Federal Reserve Chair Jerome H. Powell said this month that the growth of immigrants in the workforce had strengthened economic growth. “It’s just arithmetic,” said Powell, a Trump appointee. “If you add a couple of million people to an economy … there will be more output.” Abruptly subtracting a million or more would have the opposite effect. Trump advisors aren’t planning to stop at removing undocumented people from the country. Miller wants to go after some people in the country legally too.
He has proposed expanding the criteria for deportation to include people with valid visas “whose views, attitudes and beliefs make them ineligible to stay” in the eyes of the new Trump administration. “The obvious example here would be all of the Hamas supporters who are rallying across the country,” he said. An immigration task force organized by the conservative Heritage Foundation and led by a former Trump administration official proposed blocking Federal Emergency Management Agency grants to state and local agencies that refuse to cooperate with ICE enforcement operations, a standard that would presumably disqualify most or all California agencies. The task force also proposed denying federal loans and grants to students at universities that allow undocumented migrants to pay in-state tuition, a rule that would affect UC and the Cal State systems.
It adds up to a recipe for a major collision with California, the state most out of step with Trump’s determination to rid the country of undocumented migrants. None of this constitutes a defense of the Biden administration’s policies, which have failed to deter thousands of migrants from crossing the border and applying for asylum on often-dubious grounds.
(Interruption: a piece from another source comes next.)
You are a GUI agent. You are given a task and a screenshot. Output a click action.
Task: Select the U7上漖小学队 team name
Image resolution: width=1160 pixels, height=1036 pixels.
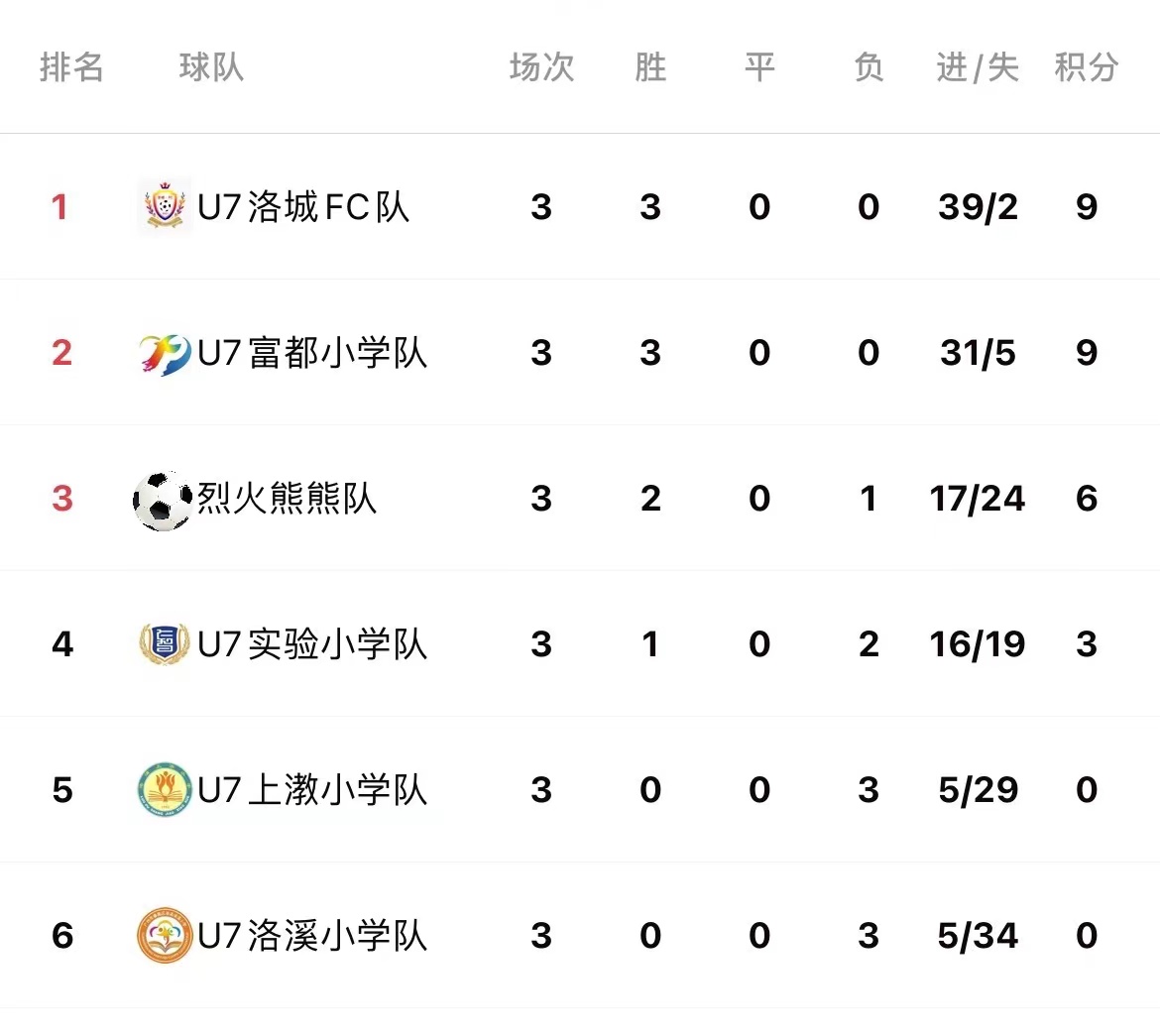[x=312, y=789]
But it’s worth remembering that only a few weeks ago, Trump ordered Republicans in Congress to kill a bipartisan bill that would have increased funding for immigration enforcement and raised the bar for asylum claims — because, as he admitted, he didn’t want to allow President Biden to appear as if he was fixing the problem. When Trump was first elected in 2016, I wrote that on immigration policy, “His bark may prove worse than his bite.” I was wrong. He turned out to be dead serious. Trump’s promises of mass deportations and detention camps should be taken seriously — and literally, too. “If he says he’s going to do it, believe him,” Salas said.